L'Italia dei distretti crescerà del 2,5%

Gomma del Sebino, pelli di Firenze e dolci di Cuneo in vetta. Ma incombe il rischio politico

L'Italia dei distretti crescerà del 2,5%

La gomma del Sebino bergamasco, la pelletteria e le calzature di Firenze, i dolci di Alba e Cuneo. Sono le tre medaglie sul podio dei distretti industriali che nel biennio 2017-18 hanno nuovamente trainato il settore manifatturiero con un balzo del volume d'affari del 7,7 per cento. Il rapporto stilato dalla direzione Studi e Ricerche di Intesa Sanpaolo ha analizzato i bilanci aziendali di quasi 20mila imprese. Il vero motore che può accelerare la ripresa.

Ad ingolfarlo possono però essere le variabili politiche a livello internazionale: il trend nel 2019 è destinato a rallentare, sarà del 2,5%, perché pesa il rallentamento del ciclo economico, con la crescita che comunque dovrebbe riprendersi nella seconda parte dell'anno. «Non possiamo dire con certezza che ci sarà la ripresa ma ci sono segnali che mi fanno pensare che andiamo in questa direzione», spiega il capoeconomista di Intesa, Gregorio De Felice.

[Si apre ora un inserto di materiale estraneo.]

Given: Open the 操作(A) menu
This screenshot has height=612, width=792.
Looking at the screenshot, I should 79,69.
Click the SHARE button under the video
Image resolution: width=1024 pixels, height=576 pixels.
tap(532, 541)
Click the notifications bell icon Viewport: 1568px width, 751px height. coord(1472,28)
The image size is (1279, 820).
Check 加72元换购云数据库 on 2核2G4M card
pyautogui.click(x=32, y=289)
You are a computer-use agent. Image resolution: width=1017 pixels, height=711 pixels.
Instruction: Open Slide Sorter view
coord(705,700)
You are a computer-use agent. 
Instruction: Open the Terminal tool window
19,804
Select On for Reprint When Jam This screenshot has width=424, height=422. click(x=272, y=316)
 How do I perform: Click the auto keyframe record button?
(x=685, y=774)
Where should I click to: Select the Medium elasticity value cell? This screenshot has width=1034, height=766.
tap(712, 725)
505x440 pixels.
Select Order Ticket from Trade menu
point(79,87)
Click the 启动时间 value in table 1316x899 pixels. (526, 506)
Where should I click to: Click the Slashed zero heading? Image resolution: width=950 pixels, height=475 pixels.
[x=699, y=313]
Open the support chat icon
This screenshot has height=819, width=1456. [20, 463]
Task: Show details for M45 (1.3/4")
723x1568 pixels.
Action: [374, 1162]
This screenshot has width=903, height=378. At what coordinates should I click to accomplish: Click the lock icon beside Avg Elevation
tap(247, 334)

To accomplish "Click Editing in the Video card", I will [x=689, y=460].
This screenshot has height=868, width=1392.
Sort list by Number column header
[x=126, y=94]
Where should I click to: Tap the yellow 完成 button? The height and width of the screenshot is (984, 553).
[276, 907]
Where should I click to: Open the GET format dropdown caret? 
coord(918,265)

Citando le tensioni commerciali fra Usa e Cina, la Brexit e le elezioni europee tra i fattori che possono aumentare l'incertezza. Potenziali disturbi o acceleratori? È difficile da prevedere, «basta un tweet e chi ha in mano il potere può sorprenderci». Ma ad aiutare una ripresa nella seconda parte dell'anno anche un atteggiamento più prudente da parte di Bce e Federal Reserve che, con un'inflazione ancora molto bassa, sono «diventate ora più pazienti», aggiunge l'economista. «Attualmente tutti gli indicatori ci dicono che siamo in una fase di rallentamento globale. Ci potrá essere una ripresa nel secondo semestre anche perché Usa e Cina hanno capito che con le tensioni ci perdono entrambi. E sono convinto che andremo verso una soluzione di queste vicende».

Ma non è lo scenario macroeconomico l'unica criticità che devono fronteggiare i distretti industriali italiani. La produttività del lavoro è salita nel 2017 a 56mila euro per addetto, il 10% in più rispetto alle aree non distrettuali specializzate negli stessi settori. Va però affrontato il tema del capitale umano, dal momento che nel 78% dei casi le aziende faticano a trovare operai specializzati e soprattutto con competenze legate alle tecnologie 4.0, anche a causa dello scarso ricorso, per le assunzioni, a canali formali quali agenzie interinali, istituti tecnici e università.

La leva da cui partire resta in ogni caso il cosiddetto capitalismo di territorio o di filiera, che non deve fermarsi. Dai dati del rapporto emerge infatti che i distretti hanno registrato una crescita di 5 punti percentuali superiore alle aree non distrettuali e mostrano una crescente presenza di capitali esteri nelle società: oltre il 63% sono investitori francesi, con un'alta partecipazione nel settore moda, e il 44% tedeschi che hanno una buona presenza sui territori con investimenti greenfield (ovvero quando un'impresa crea attività produttive ex novo).

Il 76% delle aziende distrettuali è comunque guidato da board composti da amministratori nati nella regione

di appartenenza dell'azienda. Stando alla ricerca, uno dei fattori di competitività dei distretti è la maggiore vicinanza dei fornitori ai committenti (100 km contro 118 km), con un il minimo di 56 km nei distretti orafi.